Le jeu a même sa page sur Wikipedia : https://fr.wikipedia.org/wiki/Pierre-feuille-ciseaux, avec des variantes d'appellation. 

On dit _jouer *à* pierre-feuille-ciseaux_.


----------



## IMANAKBARI

Voilà une réponse parfaite ! 
Merci beaucoup OLN.


----------



## Maître Capello

OLN said:


> avec des variantes d'appellation


Chez moi, on appelle ça _feuille-*caillou*-ciseaux_…


----------



## newg

Chez moi, c'est comme chez OLN. 

*pierre-feuille-ciseaux*(-puits)


----------



## OLN

Maître Capello said:


> Chez moi, on appelle ça _feuille-*caillou*-ciseaux_…


Je crois que ça figure parmi les multiples variantes dans l'article de Wikipedia, avec la mention "en Suisse". 

À vrai dire, je suis sans opinion ni préférence (on n'y joue pas trop dans mon entourage). Chacun peut rajouter des versions à la liste, alors comme il manque le farsi, IMANKBARI voudra peut-être y contribuer.


----------



## IMANAKBARI

Merci beaucoup à tous ! 
Selon vos versions, ce qui est sûr c'est que le mot "ciseaux" est toujours le dernier mot !


OLN said:


> Chacun peut rajouter des versions à la liste, alors comme il manque le farsi, IMANKBARI voudra peut-être y contribuer.



En persan, on dit, Pierre-Feuille-ciseaux.


----------



## OLN

Je voulais dire : contribuer en version originale, puisque la page est multilingue.


----------



## Alsako

J'ai toujours entendu : "*papier*-caillou-ciseaux"


----------



## Maître Capello

OLN said:


> Je crois que ça figure parmi les multiples variantes dans l'article de Wikipedia, avec la mention "en Suisse".


Oui, mais dans le Wiki, ils parlent également de _marteau_ pour la Suisse alors que je n'ai encore jamais entendu ce terme pour parler de ce jeu… Peut-être est-il employé dans certains cantons reculés…


----------



## Nicomon

Et je confirme qu'au Québec, c'est _roche, papier, ciseaux... _dans cet ordre, comme il est écrit dans le Wiki. 

Les ciseaux coupent le papier, le papier enveloppe la roche et la roche casse les ciseaux.


----------



## Comtois

Nicomon said:


> Et je co0nfirme qu'au Québec, c'est  _roche, papier, ciseaux... _dans cet ordre, comme il est écrit dans le Wiki.



Il me semble avoir déjà entendu « rocher, papier, ciseaux », ce qui me semble quand même... un peu gros !


----------



## Nicomon

Ben c'est peut-être parce qu'on juge qu'un caillou ne serait pas assez gros pour casser les ciseaux.  

Plus sérieusement, et copié d'Antidote sous « roche » : 





> QUÉBEC, ACADIE, FAMILIER – Caillou, pierre.
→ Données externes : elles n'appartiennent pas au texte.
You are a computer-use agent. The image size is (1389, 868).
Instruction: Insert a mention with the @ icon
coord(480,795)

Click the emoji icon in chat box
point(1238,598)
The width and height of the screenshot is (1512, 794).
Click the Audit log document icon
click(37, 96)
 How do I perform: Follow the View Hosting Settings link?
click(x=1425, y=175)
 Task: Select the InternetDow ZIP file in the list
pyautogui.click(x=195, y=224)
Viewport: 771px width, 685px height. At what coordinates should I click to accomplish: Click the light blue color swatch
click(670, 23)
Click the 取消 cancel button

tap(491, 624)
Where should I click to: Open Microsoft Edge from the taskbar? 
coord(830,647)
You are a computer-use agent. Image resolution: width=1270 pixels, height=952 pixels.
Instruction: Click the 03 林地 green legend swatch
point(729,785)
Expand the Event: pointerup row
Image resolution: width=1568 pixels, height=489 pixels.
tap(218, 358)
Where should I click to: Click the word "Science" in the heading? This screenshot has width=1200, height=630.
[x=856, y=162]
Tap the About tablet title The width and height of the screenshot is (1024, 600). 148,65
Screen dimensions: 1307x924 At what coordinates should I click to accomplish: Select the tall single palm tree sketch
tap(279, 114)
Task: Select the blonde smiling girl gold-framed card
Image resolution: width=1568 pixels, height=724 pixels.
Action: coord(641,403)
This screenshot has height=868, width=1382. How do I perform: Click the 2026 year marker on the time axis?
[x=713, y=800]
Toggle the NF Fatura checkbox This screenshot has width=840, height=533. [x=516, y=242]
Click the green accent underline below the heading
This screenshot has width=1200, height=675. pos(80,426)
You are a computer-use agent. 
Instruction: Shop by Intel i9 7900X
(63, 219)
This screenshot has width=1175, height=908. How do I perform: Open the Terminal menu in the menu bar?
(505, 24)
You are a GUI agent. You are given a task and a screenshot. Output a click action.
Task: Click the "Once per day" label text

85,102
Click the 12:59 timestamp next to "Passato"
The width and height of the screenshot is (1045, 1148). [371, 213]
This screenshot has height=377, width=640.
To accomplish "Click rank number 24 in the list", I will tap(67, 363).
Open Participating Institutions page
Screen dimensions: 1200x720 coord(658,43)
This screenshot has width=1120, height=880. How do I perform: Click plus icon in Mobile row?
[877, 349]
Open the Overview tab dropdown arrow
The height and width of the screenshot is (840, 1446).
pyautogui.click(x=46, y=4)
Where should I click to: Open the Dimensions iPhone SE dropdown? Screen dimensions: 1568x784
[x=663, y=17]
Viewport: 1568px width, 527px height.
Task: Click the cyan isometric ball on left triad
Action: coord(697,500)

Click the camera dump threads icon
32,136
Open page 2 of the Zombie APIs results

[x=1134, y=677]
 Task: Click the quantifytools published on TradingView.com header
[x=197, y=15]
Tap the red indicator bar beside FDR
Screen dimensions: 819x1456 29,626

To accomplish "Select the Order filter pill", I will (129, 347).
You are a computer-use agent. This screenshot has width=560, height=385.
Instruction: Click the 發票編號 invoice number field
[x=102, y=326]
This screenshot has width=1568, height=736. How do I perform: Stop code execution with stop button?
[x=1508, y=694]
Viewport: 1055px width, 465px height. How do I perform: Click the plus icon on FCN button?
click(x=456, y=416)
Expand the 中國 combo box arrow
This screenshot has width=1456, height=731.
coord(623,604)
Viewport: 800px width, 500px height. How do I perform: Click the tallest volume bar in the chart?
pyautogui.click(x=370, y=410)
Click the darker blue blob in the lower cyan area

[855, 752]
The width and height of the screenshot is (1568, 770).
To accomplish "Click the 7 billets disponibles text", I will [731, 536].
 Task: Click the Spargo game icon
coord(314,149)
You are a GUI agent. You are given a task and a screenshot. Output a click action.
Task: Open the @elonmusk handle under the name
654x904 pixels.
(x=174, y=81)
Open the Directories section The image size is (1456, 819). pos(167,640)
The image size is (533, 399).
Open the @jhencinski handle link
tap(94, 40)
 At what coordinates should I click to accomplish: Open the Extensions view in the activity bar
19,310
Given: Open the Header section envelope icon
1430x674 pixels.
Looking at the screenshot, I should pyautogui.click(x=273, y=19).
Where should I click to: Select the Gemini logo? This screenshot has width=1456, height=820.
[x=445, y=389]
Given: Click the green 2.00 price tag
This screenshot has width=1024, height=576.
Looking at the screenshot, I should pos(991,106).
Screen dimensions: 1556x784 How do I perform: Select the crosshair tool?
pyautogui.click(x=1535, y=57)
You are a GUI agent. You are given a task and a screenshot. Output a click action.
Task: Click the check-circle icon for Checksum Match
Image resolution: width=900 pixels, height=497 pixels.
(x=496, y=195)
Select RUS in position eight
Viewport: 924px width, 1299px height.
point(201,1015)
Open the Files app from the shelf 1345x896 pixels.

Tirer, lancer des roches.


----------



## Nicomon

Il est trop tard pour ajouter une ligne à mon dernier post.  

Je viens de remarquer que Comtois a écrit « roche*r *» et non « roche », comme j'avais d'abord lu.

En effet... c'est un peu pas mal gros.


----------



## snarkhunter

Par ailleurs, ce jeu est parfois aussi présenté sous le nom de "chifoumi" (tiré des termes japonais dont il est dérivé), du fait de l'existence d'une variante portant ce nom.


----------



## tilt

C'est étonnant, personne n'a encore cité la formulation de rigueur autour de moi : _pierre-papier-ciseaux _! 

Je la pensais utilisée partout en France... Mais il est vrai que les médias utilisent plutôt le _chifoumi_ cité par SnarkHunter, ce qui facilite sans doute le développement de spécificités régionales.


----------



## Maître Capello

tilt said:


> Mais il est vrai que les médias utilisent plutôt le _chifoumi_ cité par SnarkHunter…


Vraiment ? Je dois bien avouer que je n'avais encore jamais entendu ce terme !


----------



## tilt

Quand je parle des médias, je veux dire surtout la télévision, dans les émissions pour la jeunesse, notamment.


----------



## DearPrudence

Ça n'intéresse personne, mais je pense être bien éduquée par les médias (ou pas. J'ai appris ça dans la cour de récré, pas à la télé je pense) parce qu'on disait par chez nous :
"*pierre-feuille-ciseaux*"
ou
"*chifoumi*", qu'on dit lorsqu'on a les mains derrière le dos et qui sert, de fait, à faire une sorte de compte à rebours.
D'ailleurs, "pierre-feuille-ciseaux" me semble "couler" plus facilement que "pierre-papier-ciseaux"


----------